In article <1991Mar20.210655.4257@zaphod.mps.ohio-state.edu> I gave
(with proof but without scaffolding) an example of such a space, which
is a bit long to include here (it's less than a day old as of this
writing, so it should still be available).
In article <1991Mar20.224105.17618@ms.uky.edu> ghot@ms.uky.edu (Allan Adler) writes:
>Can Randall Dougherty be induced to explain how he thought of this
>ingenious solution ?
OK, here goes. Of course, what is given below consecutively was actually
interrupted by fairly long periods of no progress, as well as time spent
on eating, sleeping, administering and grading final exams, and other such
nonproductive activities [1/2 :-)].
[I know that stream-of-consciousness writing is a Bad Thing, but when the
subject you are writing about is your stream of consciousness, what can
you do?]
When I saw Glenn Chappell's article, the problem looked interesting
(it is of the kind I like -- in terms of basic concepts, rather than
something where it requires months of study to understand the question).
The first step was to look for any sort of relevant example to see what
was going on. A particular case of the given requirements is that
removing any single point must disconnect the space; this reminded
me of the real line, which has this property. Of course, the
two pieces one gets by removing a point from the real line are
connected open sets, so this space does not solve the original problem.
In fact, it became clear that, in the desired space, deleting a point
could not break the set into only two pieces, because these would then
be connected open sets; instead, the two pieces would have to be
composed of smaller pieces, and so on, in the manner of the Cantor
set [the space of infinite 0-1 sequences, or the result of starting
with an interval within a line and iteratively deleting middle thirds].
So the next example to look at was a "Cantor fan": take a Cantor set
within a line and a point outside the line, to be called the base
point, and connect each point of the Cantor set to the base point
with a line segment. This set is clearly connected, but deleting
the base point causes it to fall apart in the manner the problem
seems to need.
But this only works for the base point; for the desired space, it has
to work for every point. In other words, every point should be the
base point of a fan. So let's start with one fan and, for each
non-base point, attach a new fan based there. Then the deletion of
any point in the original fan will cause this new space to fall apart.
But the newly added points will not have this property, so we will
have to attach fans to them, and iterate the process infinitely many
times, obtaining a "Cantor fan tree." This space does have the
property that deleting any point causes the space to fall apart
into infinitely (uncountably, actually) many pieces. (To reach any
point in this space from the original base point, one moves out
to somewhere in the original fan; then, maybe, one moves into the
fan based at this point; this can be repeated any finite number of
times. Hence, a point in the Cantor fan tree is specified by
a finite sequence of non-base points from the Cantor fan.)
OK, this looks promising; it's now time to check whether this space
is a solution to the original problem. Unfortunately, it isn't;
one can get a connected open subset by taking a small neighborhood
of the base point in the original fan and attaching all of the
subtrees based in this neighborhood. But this shouldn't be hard
to get around; instead of using the Cantor fan, use a pathological
space in which a base point is connected to a Cantor set without
needing intermediate points. (Oh, well, so much for the nice
path-connected metric space. But this didn't bother me much. After
all, Glenn Chappell must have had some reason for specifying T1
in particular; maybe he has a proof that there is no such T2 [Hausdorff]
space. [If not, this is probably the next question that should
be looked at.])

RECORD SET:
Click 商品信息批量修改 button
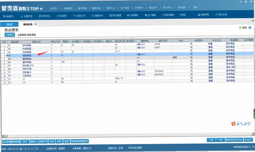(80, 141)
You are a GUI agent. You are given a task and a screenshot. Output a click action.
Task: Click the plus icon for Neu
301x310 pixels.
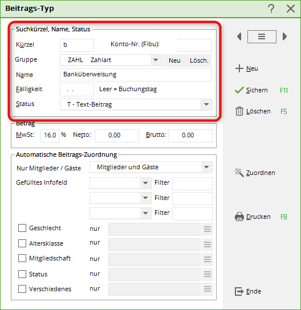point(239,68)
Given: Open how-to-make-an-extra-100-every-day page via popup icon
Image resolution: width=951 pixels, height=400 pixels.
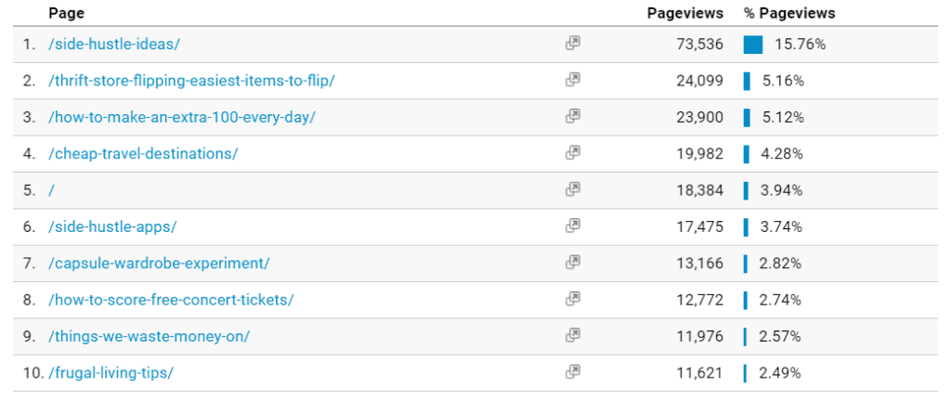Looking at the screenshot, I should click(x=572, y=116).
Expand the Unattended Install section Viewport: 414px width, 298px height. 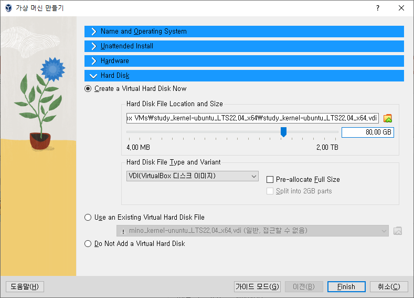pos(244,46)
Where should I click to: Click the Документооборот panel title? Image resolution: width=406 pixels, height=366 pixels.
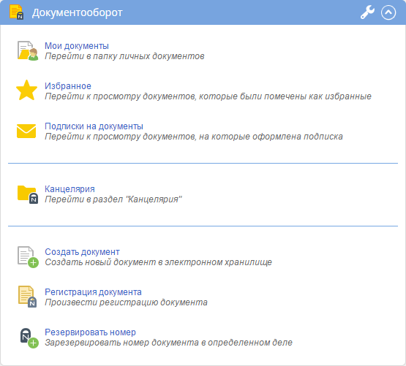(77, 12)
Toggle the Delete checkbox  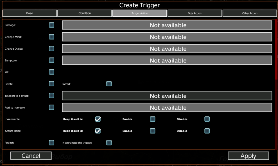52,84
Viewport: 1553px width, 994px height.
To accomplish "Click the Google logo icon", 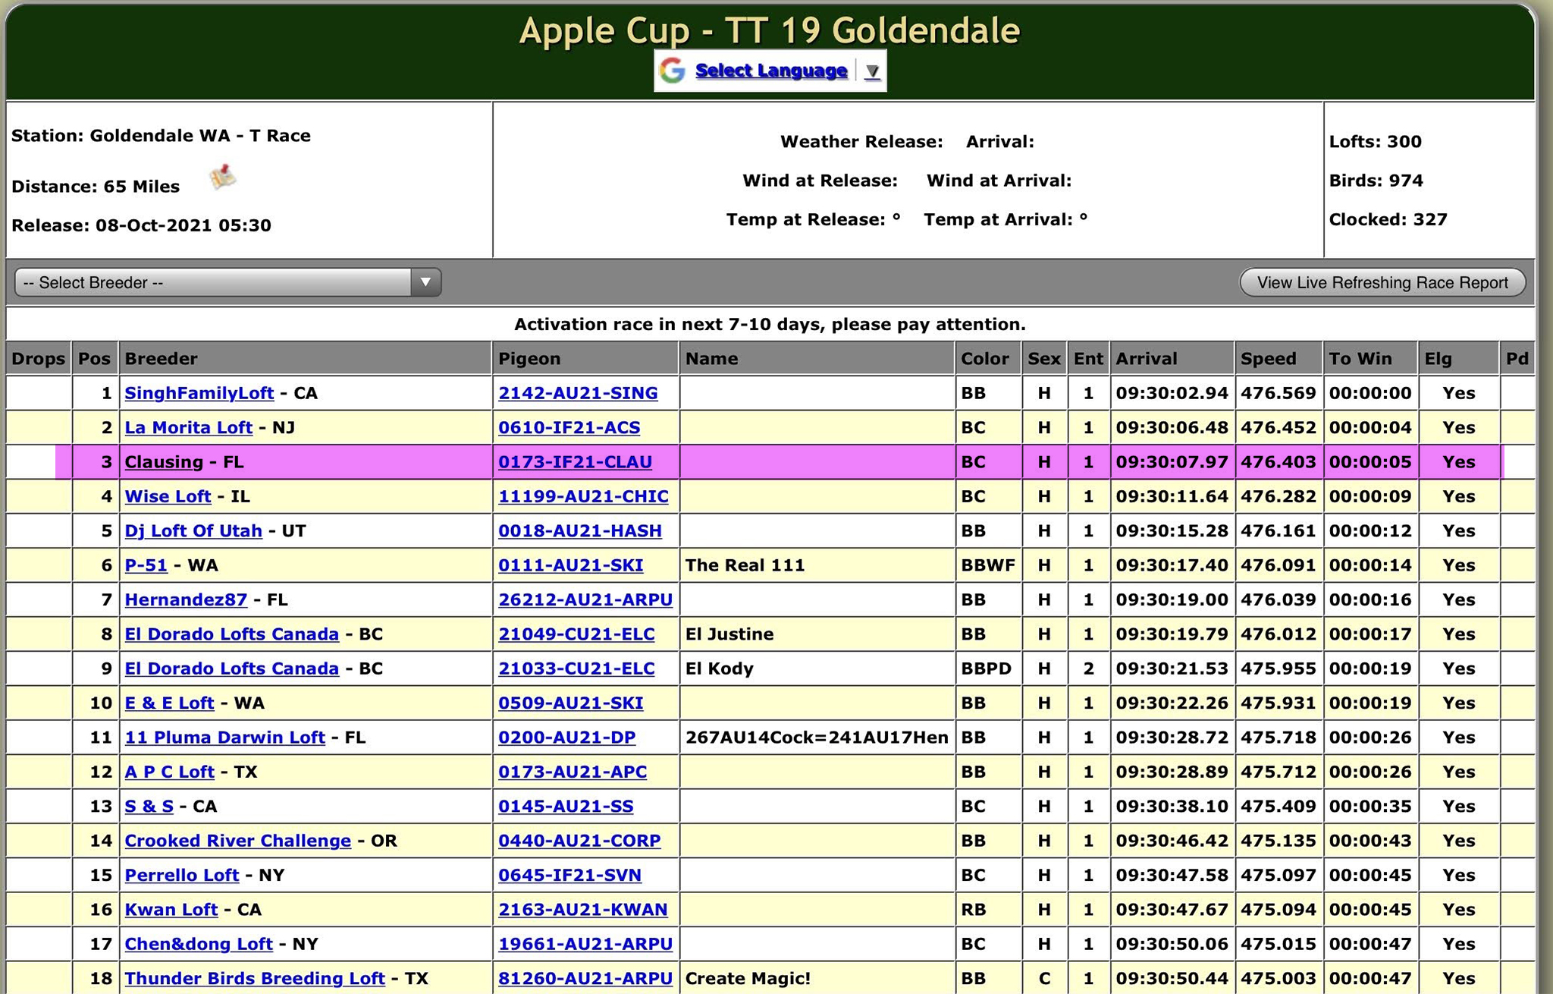I will pos(672,71).
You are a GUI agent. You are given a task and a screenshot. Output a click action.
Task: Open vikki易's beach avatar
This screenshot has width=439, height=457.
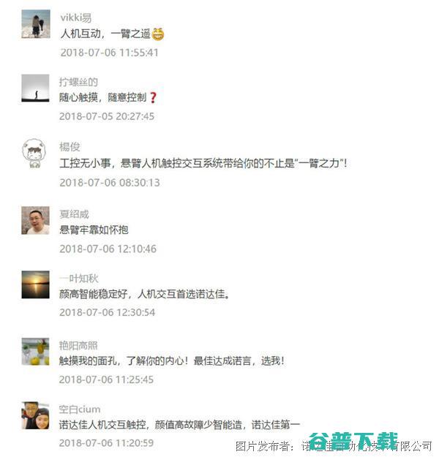pyautogui.click(x=36, y=24)
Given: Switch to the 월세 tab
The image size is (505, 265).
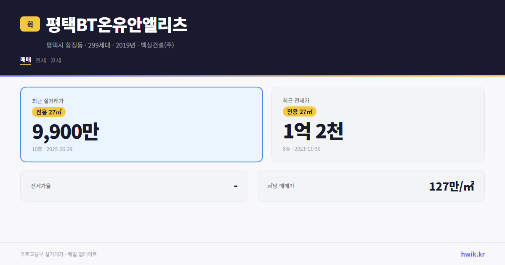Looking at the screenshot, I should [x=56, y=60].
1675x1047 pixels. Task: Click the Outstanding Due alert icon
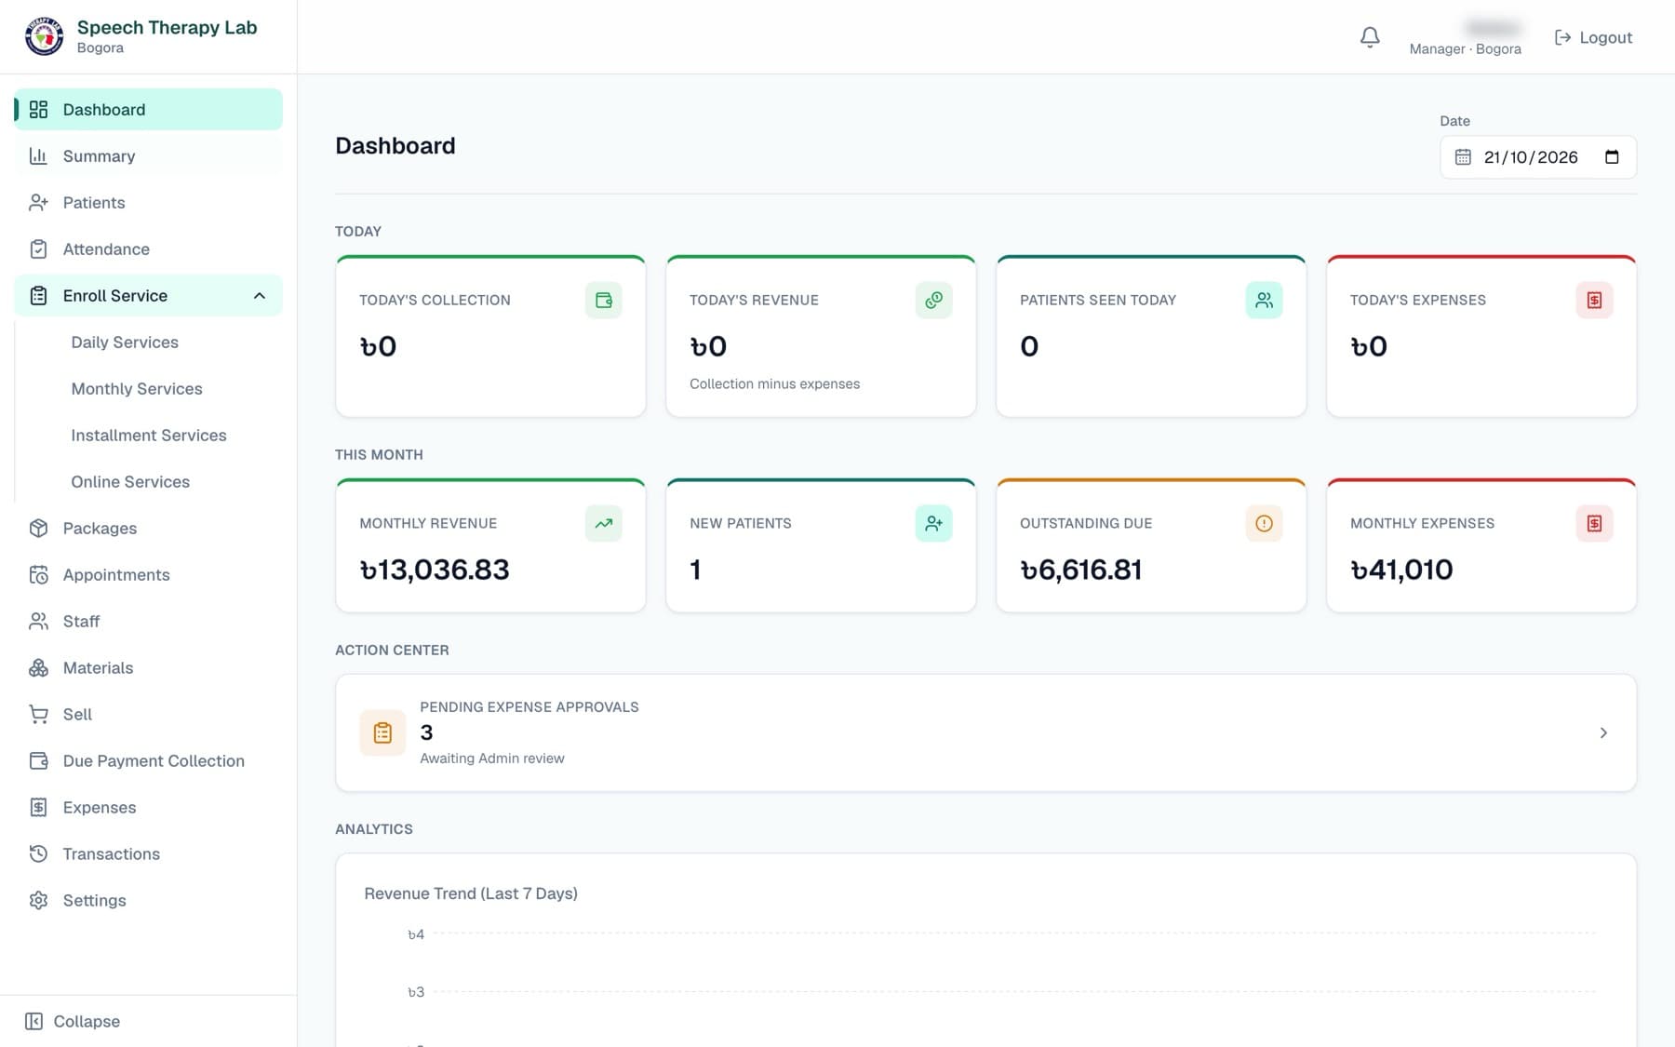coord(1264,523)
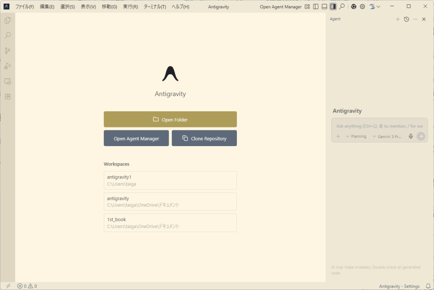Toggle the primary side bar visibility
The height and width of the screenshot is (290, 434).
point(316,6)
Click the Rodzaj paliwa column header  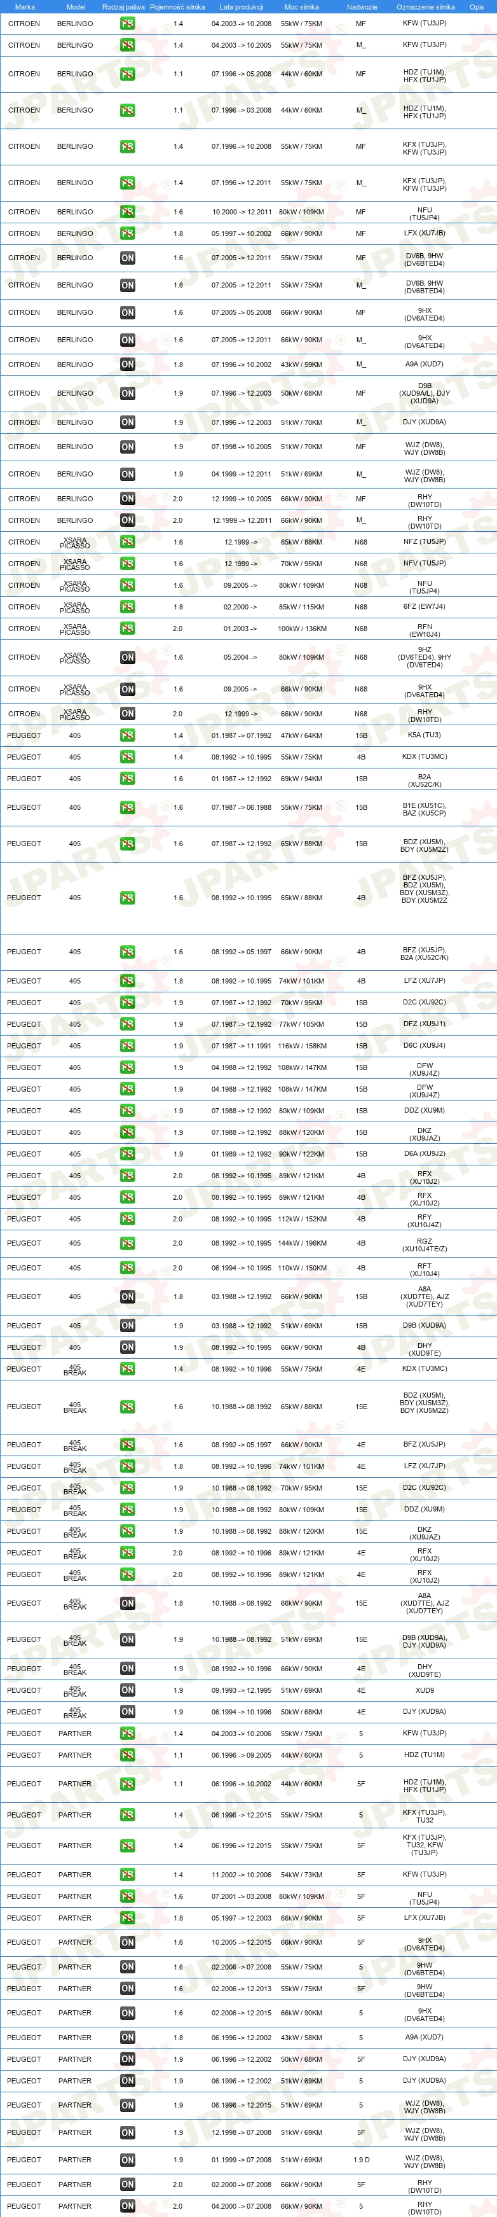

EXERCISE DIRECTIONS:
Using the forum post on constructing the space, answer each question below on its own line, labeled to match.
(a) What property of the real line did the writer recall, given that it is a particular case of the requirements?
(b) How is a "Cantor fan" built?
(c) In the "Cantor fan tree," what specifies a point?

COMPLETE OUTPUT:
(a) Removing any single point from the real line disconnects it.
(b) Take a Cantor set within a line and a point outside the line, called the base point, and connect each point of the Cantor set to the base point with a line segment.
(c) A finite sequence of non-base points from the Cantor fan.